PROBLEM STATEMENT: Where the records appear below, transcribe them exactly, leaving none out.

%%

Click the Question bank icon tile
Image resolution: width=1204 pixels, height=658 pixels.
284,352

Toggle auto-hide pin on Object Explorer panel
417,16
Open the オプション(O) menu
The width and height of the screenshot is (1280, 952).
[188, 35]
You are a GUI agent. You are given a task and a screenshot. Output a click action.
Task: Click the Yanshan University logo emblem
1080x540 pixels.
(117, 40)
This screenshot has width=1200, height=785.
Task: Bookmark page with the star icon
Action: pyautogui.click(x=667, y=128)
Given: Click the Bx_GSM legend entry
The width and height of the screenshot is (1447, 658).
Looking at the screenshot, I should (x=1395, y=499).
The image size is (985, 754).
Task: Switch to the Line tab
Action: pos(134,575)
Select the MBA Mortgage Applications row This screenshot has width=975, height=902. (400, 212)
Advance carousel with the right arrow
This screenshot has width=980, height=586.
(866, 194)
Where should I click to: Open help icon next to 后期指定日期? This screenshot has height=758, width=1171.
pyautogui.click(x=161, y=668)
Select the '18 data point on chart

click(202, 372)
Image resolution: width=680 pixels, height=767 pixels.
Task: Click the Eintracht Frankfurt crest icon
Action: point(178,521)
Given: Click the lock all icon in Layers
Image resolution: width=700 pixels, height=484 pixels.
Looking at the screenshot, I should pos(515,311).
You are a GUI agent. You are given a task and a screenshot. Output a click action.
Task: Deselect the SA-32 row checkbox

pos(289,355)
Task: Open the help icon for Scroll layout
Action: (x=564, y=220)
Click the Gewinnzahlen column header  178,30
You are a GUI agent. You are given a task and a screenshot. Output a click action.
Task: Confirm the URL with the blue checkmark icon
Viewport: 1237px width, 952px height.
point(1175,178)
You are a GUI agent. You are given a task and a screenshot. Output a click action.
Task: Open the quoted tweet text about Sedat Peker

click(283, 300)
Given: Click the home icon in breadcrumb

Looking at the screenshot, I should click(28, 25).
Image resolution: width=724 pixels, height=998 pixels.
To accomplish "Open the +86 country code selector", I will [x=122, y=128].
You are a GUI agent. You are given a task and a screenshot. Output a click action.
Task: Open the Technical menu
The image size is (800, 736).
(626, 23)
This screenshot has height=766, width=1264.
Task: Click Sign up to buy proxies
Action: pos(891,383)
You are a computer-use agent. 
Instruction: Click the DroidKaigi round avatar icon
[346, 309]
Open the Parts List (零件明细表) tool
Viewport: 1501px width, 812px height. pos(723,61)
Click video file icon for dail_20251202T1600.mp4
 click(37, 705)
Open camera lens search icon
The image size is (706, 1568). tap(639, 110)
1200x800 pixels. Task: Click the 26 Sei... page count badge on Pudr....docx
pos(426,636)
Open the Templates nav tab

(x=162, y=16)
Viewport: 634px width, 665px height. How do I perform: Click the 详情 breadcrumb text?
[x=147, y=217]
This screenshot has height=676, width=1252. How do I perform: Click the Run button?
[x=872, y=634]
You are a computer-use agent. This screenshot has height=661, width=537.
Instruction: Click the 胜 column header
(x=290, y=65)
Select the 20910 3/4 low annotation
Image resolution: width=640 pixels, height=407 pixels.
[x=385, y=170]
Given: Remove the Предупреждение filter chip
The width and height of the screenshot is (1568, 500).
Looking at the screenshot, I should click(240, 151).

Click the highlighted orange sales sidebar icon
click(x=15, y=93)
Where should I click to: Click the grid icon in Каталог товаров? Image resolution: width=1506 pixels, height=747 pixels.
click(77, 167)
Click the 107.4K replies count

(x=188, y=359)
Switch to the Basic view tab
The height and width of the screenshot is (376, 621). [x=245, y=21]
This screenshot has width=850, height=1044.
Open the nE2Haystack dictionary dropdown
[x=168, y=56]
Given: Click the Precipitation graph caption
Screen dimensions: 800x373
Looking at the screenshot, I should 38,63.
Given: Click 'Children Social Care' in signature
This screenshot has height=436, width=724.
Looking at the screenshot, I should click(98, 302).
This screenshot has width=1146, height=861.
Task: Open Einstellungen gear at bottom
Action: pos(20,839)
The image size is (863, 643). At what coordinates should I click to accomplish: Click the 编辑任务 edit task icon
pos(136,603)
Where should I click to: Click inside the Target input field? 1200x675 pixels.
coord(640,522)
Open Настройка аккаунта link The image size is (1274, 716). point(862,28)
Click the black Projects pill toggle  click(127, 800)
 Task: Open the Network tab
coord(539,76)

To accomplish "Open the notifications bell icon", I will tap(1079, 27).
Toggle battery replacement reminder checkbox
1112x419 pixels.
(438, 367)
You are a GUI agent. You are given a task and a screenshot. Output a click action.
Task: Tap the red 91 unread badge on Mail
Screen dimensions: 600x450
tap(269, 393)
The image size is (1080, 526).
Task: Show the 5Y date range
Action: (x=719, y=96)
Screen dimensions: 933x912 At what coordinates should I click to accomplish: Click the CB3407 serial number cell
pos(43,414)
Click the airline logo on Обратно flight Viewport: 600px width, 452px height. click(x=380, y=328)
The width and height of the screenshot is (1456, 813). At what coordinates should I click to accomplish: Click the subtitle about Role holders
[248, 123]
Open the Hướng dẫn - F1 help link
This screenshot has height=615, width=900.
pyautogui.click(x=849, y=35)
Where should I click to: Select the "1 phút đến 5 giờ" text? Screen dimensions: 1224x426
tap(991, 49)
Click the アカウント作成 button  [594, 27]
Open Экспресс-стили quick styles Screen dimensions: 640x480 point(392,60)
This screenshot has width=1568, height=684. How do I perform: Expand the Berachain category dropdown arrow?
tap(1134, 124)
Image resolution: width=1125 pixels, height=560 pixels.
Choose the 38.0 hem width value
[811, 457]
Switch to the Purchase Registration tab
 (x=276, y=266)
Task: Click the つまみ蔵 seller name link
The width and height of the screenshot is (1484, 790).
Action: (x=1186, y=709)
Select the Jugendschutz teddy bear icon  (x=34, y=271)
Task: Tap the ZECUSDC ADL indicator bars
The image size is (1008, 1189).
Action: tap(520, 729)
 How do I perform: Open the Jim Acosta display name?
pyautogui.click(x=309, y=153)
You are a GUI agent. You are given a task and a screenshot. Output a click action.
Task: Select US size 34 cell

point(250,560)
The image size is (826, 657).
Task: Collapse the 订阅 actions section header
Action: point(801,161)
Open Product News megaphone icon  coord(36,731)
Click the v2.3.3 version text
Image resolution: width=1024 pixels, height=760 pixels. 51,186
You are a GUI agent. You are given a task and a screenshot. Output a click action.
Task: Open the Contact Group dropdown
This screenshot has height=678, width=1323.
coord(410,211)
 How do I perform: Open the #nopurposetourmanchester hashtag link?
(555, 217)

%%

RESULT OF THE TASK:
Click the Question bank icon tile
Image resolution: width=1204 pixels, height=658 pixels.
284,352

Toggle auto-hide pin on Object Explorer panel
417,16
Open the オプション(O) menu
The width and height of the screenshot is (1280, 952).
[188, 35]
You are a GUI agent. You are given a task and a screenshot. Output a click action.
Task: Click the Yanshan University logo emblem
1080x540 pixels.
(117, 40)
This screenshot has width=1200, height=785.
Task: Bookmark page with the star icon
Action: pyautogui.click(x=667, y=128)
Given: Click the Bx_GSM legend entry
The width and height of the screenshot is (1447, 658).
Looking at the screenshot, I should (x=1395, y=499).
The image size is (985, 754).
Task: Switch to the Line tab
Action: pos(134,575)
Select the MBA Mortgage Applications row This screenshot has width=975, height=902. (400, 212)
Advance carousel with the right arrow
This screenshot has width=980, height=586.
(866, 194)
Where should I click to: Open help icon next to 后期指定日期? This screenshot has height=758, width=1171.
pyautogui.click(x=161, y=668)
Select the '18 data point on chart

click(202, 372)
Image resolution: width=680 pixels, height=767 pixels.
Task: Click the Eintracht Frankfurt crest icon
Action: point(178,521)
Given: Click the lock all icon in Layers
Image resolution: width=700 pixels, height=484 pixels.
Looking at the screenshot, I should pos(515,311).
You are a GUI agent. You are given a task and a screenshot. Output a click action.
Task: Deselect the SA-32 row checkbox

pos(289,355)
Task: Open the help icon for Scroll layout
Action: (x=564, y=220)
Click the Gewinnzahlen column header  178,30
You are a GUI agent. You are given a task and a screenshot. Output a click action.
Task: Confirm the URL with the blue checkmark icon
Viewport: 1237px width, 952px height.
point(1175,178)
You are a GUI agent. You are given a task and a screenshot. Output a click action.
Task: Open the quoted tweet text about Sedat Peker

click(283, 300)
Given: Click the home icon in breadcrumb

Looking at the screenshot, I should click(28, 25).
Image resolution: width=724 pixels, height=998 pixels.
To accomplish "Open the +86 country code selector", I will [x=122, y=128].
You are a GUI agent. You are given a task and a screenshot. Output a click action.
Task: Open the Technical menu
The image size is (800, 736).
(626, 23)
This screenshot has height=766, width=1264.
Task: Click Sign up to buy proxies
Action: pos(891,383)
You are a computer-use agent. 
Instruction: Click the DroidKaigi round avatar icon
[346, 309]
Open the Parts List (零件明细表) tool
Viewport: 1501px width, 812px height. pos(723,61)
Click video file icon for dail_20251202T1600.mp4
 click(37, 705)
Open camera lens search icon
The image size is (706, 1568). tap(639, 110)
1200x800 pixels. Task: Click the 26 Sei... page count badge on Pudr....docx
pos(426,636)
Open the Templates nav tab

(x=162, y=16)
Viewport: 634px width, 665px height. How do I perform: Click the 详情 breadcrumb text?
[x=147, y=217]
This screenshot has height=676, width=1252. How do I perform: Click the Run button?
[x=872, y=634]
You are a computer-use agent. This screenshot has height=661, width=537.
Instruction: Click the 胜 column header
(x=290, y=65)
Select the 20910 3/4 low annotation
Image resolution: width=640 pixels, height=407 pixels.
[x=385, y=170]
Given: Remove the Предупреждение filter chip
The width and height of the screenshot is (1568, 500).
Looking at the screenshot, I should click(240, 151).

Click the highlighted orange sales sidebar icon
click(x=15, y=93)
Where should I click to: Click the grid icon in Каталог товаров? Image resolution: width=1506 pixels, height=747 pixels.
click(77, 167)
Click the 107.4K replies count

(x=188, y=359)
Switch to the Basic view tab
The height and width of the screenshot is (376, 621). [x=245, y=21]
This screenshot has width=850, height=1044.
Open the nE2Haystack dictionary dropdown
[x=168, y=56]
Given: Click the Precipitation graph caption
Screen dimensions: 800x373
Looking at the screenshot, I should 38,63.
Given: Click 'Children Social Care' in signature
This screenshot has height=436, width=724.
Looking at the screenshot, I should click(98, 302).
This screenshot has width=1146, height=861.
Task: Open Einstellungen gear at bottom
Action: pos(20,839)
The image size is (863, 643). At what coordinates should I click to accomplish: Click the 编辑任务 edit task icon
pos(136,603)
Where should I click to: Click inside the Target input field? 1200x675 pixels.
coord(640,522)
Open Настройка аккаунта link The image size is (1274, 716). point(862,28)
Click the black Projects pill toggle  click(127, 800)
 Task: Open the Network tab
coord(539,76)

To accomplish "Open the notifications bell icon", I will tap(1079, 27).
Toggle battery replacement reminder checkbox
1112x419 pixels.
(438, 367)
You are a GUI agent. You are given a task and a screenshot. Output a click action.
Task: Tap the red 91 unread badge on Mail
Screen dimensions: 600x450
tap(269, 393)
The image size is (1080, 526).
Task: Show the 5Y date range
Action: (x=719, y=96)
Screen dimensions: 933x912 At what coordinates should I click to accomplish: Click the CB3407 serial number cell
pos(43,414)
Click the airline logo on Обратно flight Viewport: 600px width, 452px height. click(x=380, y=328)
The width and height of the screenshot is (1456, 813). At what coordinates should I click to accomplish: Click the subtitle about Role holders
[248, 123]
Open the Hướng dẫn - F1 help link
This screenshot has height=615, width=900.
pyautogui.click(x=849, y=35)
Where should I click to: Select the "1 phút đến 5 giờ" text? Screen dimensions: 1224x426
tap(991, 49)
Click the アカウント作成 button  [594, 27]
Open Экспресс-стили quick styles Screen dimensions: 640x480 point(392,60)
This screenshot has width=1568, height=684. How do I perform: Expand the Berachain category dropdown arrow?
tap(1134, 124)
Image resolution: width=1125 pixels, height=560 pixels.
Choose the 38.0 hem width value
[811, 457]
Switch to the Purchase Registration tab
 (x=276, y=266)
Task: Click the つまみ蔵 seller name link
The width and height of the screenshot is (1484, 790).
Action: (x=1186, y=709)
Select the Jugendschutz teddy bear icon  (x=34, y=271)
Task: Tap the ZECUSDC ADL indicator bars
The image size is (1008, 1189).
Action: tap(520, 729)
 How do I perform: Open the Jim Acosta display name?
pyautogui.click(x=309, y=153)
You are a GUI agent. You are given a task and a screenshot. Output a click action.
Task: Select US size 34 cell

point(250,560)
The image size is (826, 657).
Task: Collapse the 订阅 actions section header
Action: point(801,161)
Open Product News megaphone icon  coord(36,731)
Click the v2.3.3 version text
Image resolution: width=1024 pixels, height=760 pixels. 51,186
You are a GUI agent. You are given a task and a screenshot. Output a click action.
Task: Open the Contact Group dropdown
This screenshot has height=678, width=1323.
coord(410,211)
 How do I perform: Open the #nopurposetourmanchester hashtag link?
(555, 217)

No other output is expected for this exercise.